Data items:
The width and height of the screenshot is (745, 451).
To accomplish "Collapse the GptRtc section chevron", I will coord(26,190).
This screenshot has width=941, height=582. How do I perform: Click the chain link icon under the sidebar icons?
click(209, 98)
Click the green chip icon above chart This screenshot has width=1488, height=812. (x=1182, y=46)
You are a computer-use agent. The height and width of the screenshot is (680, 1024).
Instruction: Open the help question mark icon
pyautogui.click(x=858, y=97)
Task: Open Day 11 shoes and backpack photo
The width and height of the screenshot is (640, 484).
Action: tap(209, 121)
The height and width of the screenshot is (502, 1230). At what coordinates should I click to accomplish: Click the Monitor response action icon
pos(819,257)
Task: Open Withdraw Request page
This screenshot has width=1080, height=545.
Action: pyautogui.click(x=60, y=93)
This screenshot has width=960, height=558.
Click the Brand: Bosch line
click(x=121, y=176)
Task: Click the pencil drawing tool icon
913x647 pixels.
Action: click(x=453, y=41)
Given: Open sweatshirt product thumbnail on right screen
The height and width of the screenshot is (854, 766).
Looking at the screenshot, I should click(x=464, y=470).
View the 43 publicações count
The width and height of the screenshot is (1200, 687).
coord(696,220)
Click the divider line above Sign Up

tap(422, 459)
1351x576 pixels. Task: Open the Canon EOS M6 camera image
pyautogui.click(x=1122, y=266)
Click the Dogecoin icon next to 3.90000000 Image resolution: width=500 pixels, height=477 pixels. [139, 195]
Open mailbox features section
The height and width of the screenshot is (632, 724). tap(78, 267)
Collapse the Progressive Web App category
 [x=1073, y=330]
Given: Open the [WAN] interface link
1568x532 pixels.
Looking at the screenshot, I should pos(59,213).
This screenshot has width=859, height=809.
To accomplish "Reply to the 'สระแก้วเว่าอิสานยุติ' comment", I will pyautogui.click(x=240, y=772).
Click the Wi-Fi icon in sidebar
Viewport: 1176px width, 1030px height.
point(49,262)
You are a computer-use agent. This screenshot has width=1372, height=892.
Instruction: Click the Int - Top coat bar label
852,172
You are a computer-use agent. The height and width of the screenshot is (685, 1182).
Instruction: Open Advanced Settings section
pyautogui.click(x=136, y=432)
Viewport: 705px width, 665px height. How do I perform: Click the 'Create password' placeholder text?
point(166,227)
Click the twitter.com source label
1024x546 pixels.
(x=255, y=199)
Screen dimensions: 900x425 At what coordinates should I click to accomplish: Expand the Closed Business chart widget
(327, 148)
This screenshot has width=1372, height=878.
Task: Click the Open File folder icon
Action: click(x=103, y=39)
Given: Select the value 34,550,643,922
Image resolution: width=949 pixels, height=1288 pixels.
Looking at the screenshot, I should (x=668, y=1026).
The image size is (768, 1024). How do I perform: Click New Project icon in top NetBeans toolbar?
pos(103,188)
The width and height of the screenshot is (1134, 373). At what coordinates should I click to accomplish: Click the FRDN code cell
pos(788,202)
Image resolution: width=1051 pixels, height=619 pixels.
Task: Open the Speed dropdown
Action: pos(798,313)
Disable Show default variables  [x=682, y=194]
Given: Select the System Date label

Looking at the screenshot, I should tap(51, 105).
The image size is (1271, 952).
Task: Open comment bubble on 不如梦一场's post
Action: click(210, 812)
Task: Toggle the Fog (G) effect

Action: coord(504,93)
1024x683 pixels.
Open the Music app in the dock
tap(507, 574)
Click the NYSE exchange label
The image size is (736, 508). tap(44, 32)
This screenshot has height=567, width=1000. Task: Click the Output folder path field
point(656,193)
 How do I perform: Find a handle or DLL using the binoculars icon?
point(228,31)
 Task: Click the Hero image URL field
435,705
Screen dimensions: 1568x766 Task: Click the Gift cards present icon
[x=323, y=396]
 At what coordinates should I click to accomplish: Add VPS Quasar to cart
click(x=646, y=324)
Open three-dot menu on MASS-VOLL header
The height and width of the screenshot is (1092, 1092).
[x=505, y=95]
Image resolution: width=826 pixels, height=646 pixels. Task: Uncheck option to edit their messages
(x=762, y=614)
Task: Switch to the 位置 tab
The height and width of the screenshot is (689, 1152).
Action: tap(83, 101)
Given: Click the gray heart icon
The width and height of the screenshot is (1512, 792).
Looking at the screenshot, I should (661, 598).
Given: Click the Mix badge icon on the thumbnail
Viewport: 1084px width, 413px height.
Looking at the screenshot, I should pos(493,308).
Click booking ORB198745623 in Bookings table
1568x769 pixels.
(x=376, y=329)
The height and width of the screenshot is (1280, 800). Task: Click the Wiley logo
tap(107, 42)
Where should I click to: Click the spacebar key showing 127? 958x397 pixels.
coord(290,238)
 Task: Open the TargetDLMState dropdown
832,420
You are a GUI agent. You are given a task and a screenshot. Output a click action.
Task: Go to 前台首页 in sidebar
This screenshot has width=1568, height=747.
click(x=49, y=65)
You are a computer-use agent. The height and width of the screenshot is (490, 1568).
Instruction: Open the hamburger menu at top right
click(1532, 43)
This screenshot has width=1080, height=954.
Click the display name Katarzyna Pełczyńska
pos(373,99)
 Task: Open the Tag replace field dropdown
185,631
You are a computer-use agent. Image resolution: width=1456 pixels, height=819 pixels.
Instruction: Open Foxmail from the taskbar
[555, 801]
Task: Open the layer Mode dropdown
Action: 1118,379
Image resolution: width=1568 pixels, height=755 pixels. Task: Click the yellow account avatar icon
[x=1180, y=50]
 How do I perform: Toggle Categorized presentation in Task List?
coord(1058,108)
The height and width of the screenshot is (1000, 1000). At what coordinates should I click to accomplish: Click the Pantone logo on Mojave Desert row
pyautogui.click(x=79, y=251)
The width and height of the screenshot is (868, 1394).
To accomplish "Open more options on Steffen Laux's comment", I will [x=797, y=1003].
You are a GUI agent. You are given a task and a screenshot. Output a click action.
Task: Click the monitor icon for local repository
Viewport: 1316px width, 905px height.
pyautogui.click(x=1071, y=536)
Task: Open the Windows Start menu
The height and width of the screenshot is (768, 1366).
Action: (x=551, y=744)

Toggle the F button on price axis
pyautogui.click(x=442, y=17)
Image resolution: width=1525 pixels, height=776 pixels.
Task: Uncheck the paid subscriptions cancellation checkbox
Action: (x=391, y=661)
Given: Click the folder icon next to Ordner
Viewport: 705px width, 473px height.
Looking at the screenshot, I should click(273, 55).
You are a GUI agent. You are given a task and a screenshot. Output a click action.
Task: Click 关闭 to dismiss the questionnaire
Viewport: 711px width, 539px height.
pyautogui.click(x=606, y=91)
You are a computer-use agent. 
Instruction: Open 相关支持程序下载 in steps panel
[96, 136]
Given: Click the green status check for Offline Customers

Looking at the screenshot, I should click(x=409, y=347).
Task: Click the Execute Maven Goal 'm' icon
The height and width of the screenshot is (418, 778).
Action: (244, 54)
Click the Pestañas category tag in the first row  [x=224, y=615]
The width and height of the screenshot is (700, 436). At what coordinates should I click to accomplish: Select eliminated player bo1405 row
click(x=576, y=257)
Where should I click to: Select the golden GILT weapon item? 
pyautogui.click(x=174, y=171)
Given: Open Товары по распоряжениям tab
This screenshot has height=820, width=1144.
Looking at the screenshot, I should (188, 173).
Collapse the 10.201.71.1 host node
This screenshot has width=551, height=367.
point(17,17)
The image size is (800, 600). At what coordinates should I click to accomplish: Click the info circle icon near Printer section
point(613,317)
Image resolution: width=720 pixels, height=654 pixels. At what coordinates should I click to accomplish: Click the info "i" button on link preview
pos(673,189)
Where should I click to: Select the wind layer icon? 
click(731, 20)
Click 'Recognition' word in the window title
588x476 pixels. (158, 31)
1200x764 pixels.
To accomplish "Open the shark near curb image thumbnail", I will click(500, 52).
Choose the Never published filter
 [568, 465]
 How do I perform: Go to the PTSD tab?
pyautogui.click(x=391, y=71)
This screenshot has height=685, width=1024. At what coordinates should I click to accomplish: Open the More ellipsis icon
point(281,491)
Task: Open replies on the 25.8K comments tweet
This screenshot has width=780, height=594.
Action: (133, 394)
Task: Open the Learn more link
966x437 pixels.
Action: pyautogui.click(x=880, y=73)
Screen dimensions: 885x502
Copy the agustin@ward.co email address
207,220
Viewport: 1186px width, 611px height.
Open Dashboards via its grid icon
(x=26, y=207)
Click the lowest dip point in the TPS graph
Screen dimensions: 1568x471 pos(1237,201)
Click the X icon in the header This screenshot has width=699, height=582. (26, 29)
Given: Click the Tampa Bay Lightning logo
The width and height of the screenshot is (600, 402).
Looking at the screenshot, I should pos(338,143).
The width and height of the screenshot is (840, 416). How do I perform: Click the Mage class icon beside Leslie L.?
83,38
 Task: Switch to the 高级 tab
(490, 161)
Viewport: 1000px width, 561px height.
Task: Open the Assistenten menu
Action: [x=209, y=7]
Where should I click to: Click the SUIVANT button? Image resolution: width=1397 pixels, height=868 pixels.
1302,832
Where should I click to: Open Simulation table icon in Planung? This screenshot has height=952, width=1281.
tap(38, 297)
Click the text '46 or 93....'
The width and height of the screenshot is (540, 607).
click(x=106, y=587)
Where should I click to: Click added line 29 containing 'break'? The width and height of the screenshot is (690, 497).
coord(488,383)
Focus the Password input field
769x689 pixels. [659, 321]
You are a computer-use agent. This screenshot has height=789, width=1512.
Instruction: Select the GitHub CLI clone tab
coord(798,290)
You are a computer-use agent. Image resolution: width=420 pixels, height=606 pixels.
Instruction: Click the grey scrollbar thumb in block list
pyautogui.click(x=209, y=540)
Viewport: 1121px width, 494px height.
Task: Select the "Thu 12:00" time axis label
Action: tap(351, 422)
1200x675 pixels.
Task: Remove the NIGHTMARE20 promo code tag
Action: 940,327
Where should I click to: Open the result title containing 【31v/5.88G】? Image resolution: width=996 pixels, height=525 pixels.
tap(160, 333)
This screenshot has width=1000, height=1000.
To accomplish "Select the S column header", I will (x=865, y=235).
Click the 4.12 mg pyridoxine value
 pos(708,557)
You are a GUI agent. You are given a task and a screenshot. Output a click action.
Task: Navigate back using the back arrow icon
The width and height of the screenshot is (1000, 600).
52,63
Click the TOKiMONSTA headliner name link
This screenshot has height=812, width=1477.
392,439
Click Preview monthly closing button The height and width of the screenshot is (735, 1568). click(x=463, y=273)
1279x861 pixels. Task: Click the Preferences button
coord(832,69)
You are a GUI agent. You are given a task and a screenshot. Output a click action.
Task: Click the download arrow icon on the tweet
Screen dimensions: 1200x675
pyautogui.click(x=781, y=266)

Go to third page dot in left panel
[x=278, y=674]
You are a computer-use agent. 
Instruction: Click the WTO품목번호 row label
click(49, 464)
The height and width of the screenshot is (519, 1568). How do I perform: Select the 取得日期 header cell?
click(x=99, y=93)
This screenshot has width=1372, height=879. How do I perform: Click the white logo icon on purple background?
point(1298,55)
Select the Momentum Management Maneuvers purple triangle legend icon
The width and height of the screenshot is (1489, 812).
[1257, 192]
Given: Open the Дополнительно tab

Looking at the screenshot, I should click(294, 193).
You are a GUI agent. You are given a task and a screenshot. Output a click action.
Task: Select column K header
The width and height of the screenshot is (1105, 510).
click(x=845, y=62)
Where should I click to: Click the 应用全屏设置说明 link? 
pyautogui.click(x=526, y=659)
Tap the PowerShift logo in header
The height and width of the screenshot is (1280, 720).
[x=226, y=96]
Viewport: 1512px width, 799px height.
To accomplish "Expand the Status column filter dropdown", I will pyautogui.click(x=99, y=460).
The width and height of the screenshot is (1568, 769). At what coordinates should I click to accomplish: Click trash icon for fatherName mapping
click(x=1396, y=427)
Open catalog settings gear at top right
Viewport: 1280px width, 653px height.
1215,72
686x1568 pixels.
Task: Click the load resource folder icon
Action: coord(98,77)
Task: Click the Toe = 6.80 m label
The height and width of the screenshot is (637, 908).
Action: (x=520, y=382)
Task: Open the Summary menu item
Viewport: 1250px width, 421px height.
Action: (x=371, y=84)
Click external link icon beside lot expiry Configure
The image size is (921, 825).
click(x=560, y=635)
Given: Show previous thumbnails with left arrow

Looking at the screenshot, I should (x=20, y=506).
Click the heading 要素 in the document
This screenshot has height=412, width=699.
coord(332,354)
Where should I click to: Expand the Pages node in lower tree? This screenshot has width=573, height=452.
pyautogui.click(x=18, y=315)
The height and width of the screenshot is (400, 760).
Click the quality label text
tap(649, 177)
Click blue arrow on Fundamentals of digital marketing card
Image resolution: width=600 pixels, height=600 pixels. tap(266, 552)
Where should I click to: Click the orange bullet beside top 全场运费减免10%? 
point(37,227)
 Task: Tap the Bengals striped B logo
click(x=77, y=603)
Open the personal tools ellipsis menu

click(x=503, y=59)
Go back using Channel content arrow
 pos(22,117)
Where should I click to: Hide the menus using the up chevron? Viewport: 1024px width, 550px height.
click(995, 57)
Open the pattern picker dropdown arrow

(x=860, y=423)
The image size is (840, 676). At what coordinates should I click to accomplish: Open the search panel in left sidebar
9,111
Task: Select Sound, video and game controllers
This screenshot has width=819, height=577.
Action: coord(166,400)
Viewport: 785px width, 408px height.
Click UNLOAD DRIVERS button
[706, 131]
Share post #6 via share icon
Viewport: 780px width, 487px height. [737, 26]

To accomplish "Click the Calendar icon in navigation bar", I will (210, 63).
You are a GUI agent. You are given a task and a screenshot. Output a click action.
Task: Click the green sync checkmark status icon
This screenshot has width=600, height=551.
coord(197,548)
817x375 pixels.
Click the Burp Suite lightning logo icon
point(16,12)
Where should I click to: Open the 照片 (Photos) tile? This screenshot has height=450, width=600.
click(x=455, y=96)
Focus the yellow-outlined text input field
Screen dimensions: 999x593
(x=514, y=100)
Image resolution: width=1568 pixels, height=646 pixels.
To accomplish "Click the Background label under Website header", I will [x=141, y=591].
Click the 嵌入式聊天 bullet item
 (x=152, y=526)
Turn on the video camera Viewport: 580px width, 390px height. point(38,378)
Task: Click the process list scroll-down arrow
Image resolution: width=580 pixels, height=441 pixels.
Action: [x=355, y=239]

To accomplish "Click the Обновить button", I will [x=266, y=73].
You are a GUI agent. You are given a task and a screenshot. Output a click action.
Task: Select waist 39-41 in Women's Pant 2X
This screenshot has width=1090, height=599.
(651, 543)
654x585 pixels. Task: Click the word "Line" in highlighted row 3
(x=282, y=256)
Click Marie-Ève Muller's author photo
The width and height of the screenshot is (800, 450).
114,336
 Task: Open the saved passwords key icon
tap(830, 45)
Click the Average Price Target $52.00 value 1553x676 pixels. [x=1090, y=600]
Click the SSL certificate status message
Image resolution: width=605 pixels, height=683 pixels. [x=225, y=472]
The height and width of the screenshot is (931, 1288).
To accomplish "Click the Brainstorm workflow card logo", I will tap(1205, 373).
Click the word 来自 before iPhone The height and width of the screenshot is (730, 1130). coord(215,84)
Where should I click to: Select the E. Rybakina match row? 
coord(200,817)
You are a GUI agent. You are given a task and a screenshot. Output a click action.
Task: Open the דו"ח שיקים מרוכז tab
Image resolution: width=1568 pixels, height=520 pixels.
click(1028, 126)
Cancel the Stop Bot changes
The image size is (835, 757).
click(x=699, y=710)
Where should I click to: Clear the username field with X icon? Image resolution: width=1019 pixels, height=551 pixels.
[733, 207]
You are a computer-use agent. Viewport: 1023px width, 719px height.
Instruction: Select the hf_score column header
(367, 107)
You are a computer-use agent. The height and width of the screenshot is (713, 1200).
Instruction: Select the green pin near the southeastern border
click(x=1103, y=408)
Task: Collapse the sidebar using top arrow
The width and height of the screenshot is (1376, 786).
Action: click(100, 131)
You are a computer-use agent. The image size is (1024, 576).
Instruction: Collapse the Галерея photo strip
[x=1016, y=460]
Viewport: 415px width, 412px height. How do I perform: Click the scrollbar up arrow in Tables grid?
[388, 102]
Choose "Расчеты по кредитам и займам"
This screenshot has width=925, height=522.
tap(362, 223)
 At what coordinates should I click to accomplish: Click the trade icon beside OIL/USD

■ **Directions**
Lines with "tweet": state how many there are in the records, and nothing more.

■ **Output of the exercise**
2